To the left of these batteries, Wisconsin, Illinois, Michigan, and Indiana troops took a position. As the artillery and the Zouaves were advancing, they were suddenly attacked on the flank by 150 men of the 12th Arkansas sharpshooters in ambush, and then by 1,800 Georgian and Tennessee Cavalry in the rear, and the Zouaves recoiled. At that moment Wallace ordered up a Michigan regiment to support the batteries, when the Con-federates in overwhelming force delivered a fire on these guns that disabled them by prostrating the men. Both sides suffered dreadfully. When Johnston heard of the slaughter, he exclaimed, "Oh, for four regiments!"
It was now three o'clock. His wish was more than gratified. Just then he saw a cloud of dust in the direction of the Henry Ferry Railroad. It was a part of Polk’s troops, 4,000 strong, from the river, under General D Ruggles. They were immediately ordered into action, when the Confederates, so reinforced, struck the Nationals a stunning blow, just as the latter were about to grasp the palm of victory. It was so unexpected, heavy, and overpowering that in fifteen minutes the Nationals were swept from the field.
As regiment after regiment gave way, and hurried towards Covington in confusion, panic seized others, and at 4 P.M. the greater portion of the National army was flying across the plain towards Covington behind them over 2,000 men, killed, wounded, or made prisoners. The Confederates lost over 1,500. The nationals also lost many small-arms and a large quantity of munitions of war, and medicine and hospital supplies.
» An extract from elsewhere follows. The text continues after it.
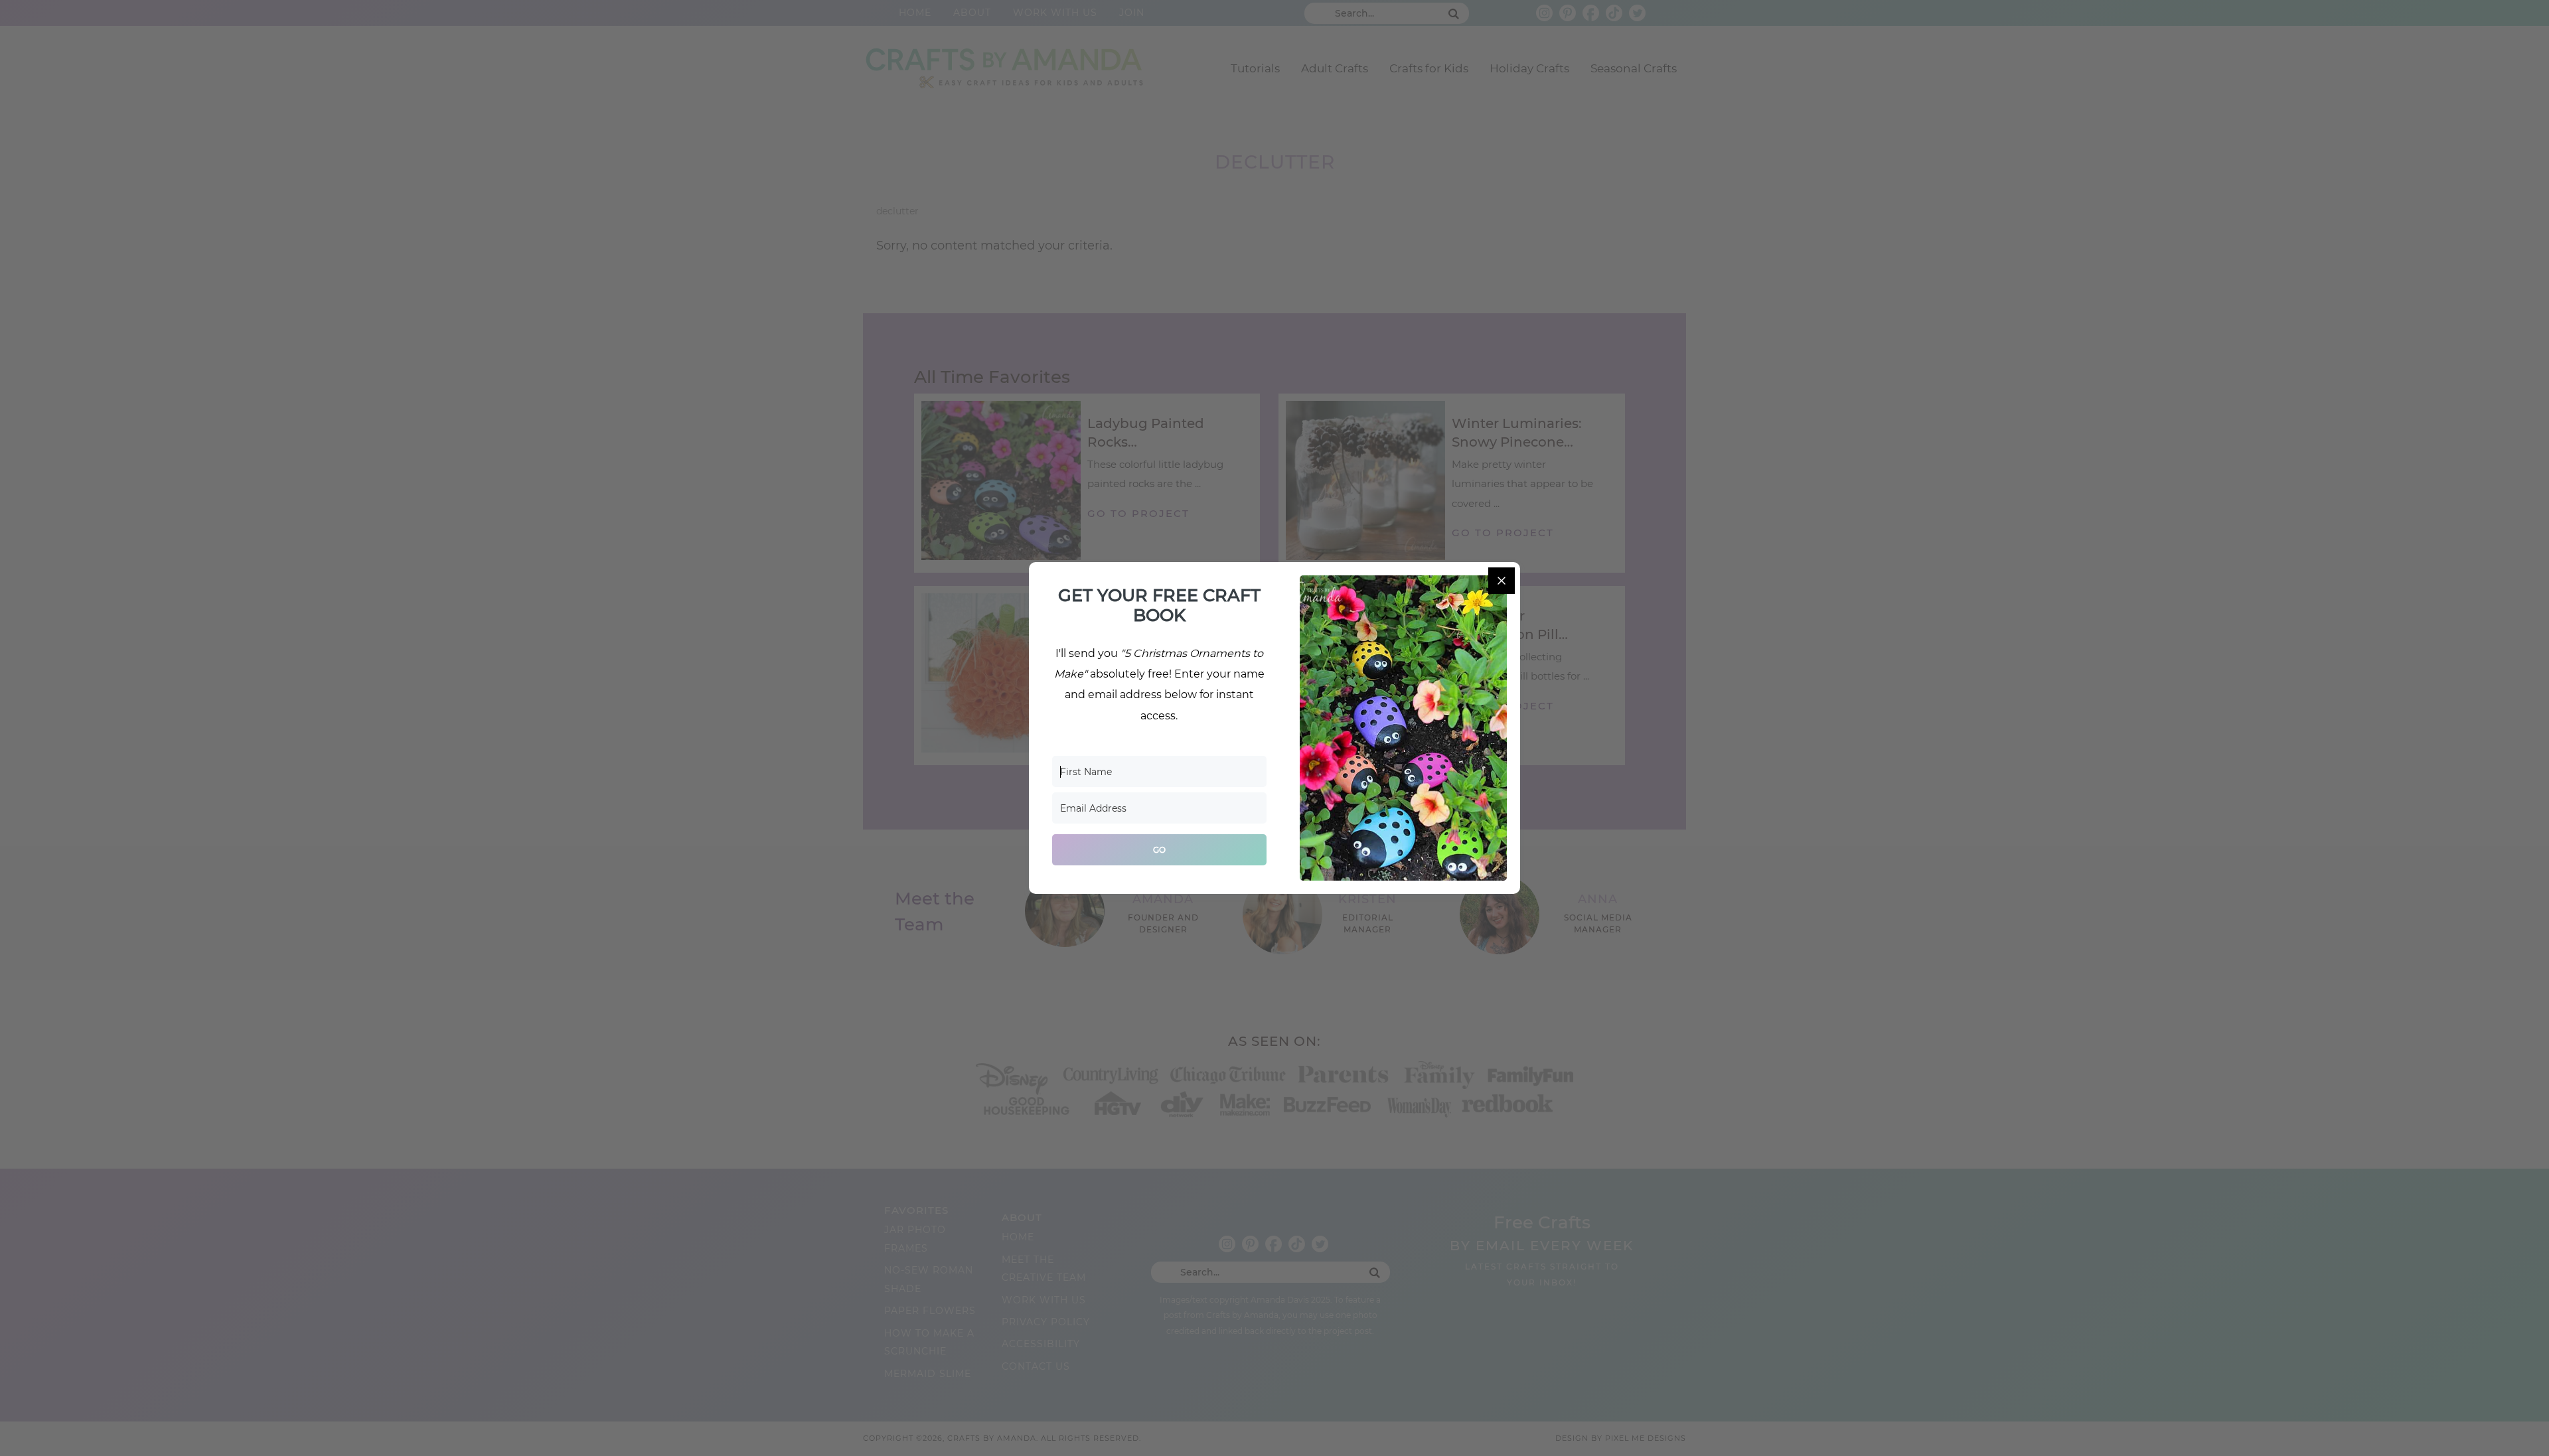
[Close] (1501, 580)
Most importantly, Johnnycai had won an important defensive victory securing his left flank in Tennessee and allowing the construction of the ironclad Arkansas to complete. Polk had escaped from Grant, reinforced Johnston at a critical moment and won a great victory through the forgetfulness of Lieutenant-General McClellan in Cincinnati, who had given Grant positive directions by telegraph not to move until he should receive further orders. These the commanding general forgot to send! Grant knew of Polk’s movement, but his orders to wait were imperative. The first he heard of the disaster at Memphis was through a morning paper from Cincinnati sent by courier, on November 7.
Could’ve been first Bull Run, huh?
Elsewhere Johnnycai ‘s fortunes are not so fruitful. Federal troops are advancing all across the Western
front. Laredo in West Texas has fallen without a fight as the Texas Rangers fled before overwhelming numbers. Eastern Kentucky is now in Union hands as Mason falls to the 10th Ohio and 11 Indiana cav regiments. Union forces are now advancing on the Chattanooga rail line as third Wisconsin cav captures Overton Tennessee, at the foot of the valley leading to the rail junction at Knox Tennessee.
This news to the side, Manstein’s inactivity in the East
has led to siege at Ft Monroe as EK Smith’s command moves in just after Farragut’s massive fleet cleared the area. They have inflicted five hits on the fort.
In the Gulf shipping Lanes an engagement took place. Manstein’s Sixth Fleet has found the Huntress Squadron while en route to New Orleans inflicting 19 hits in exchange for one. Both the CSS Huntress and Aitkan were sent to the bottom. Confederate raiders have sunk 18 Union money. The Union merchant marine returns 22 money and zero war supply. Confederate blockade runners return 13 money and three war supply.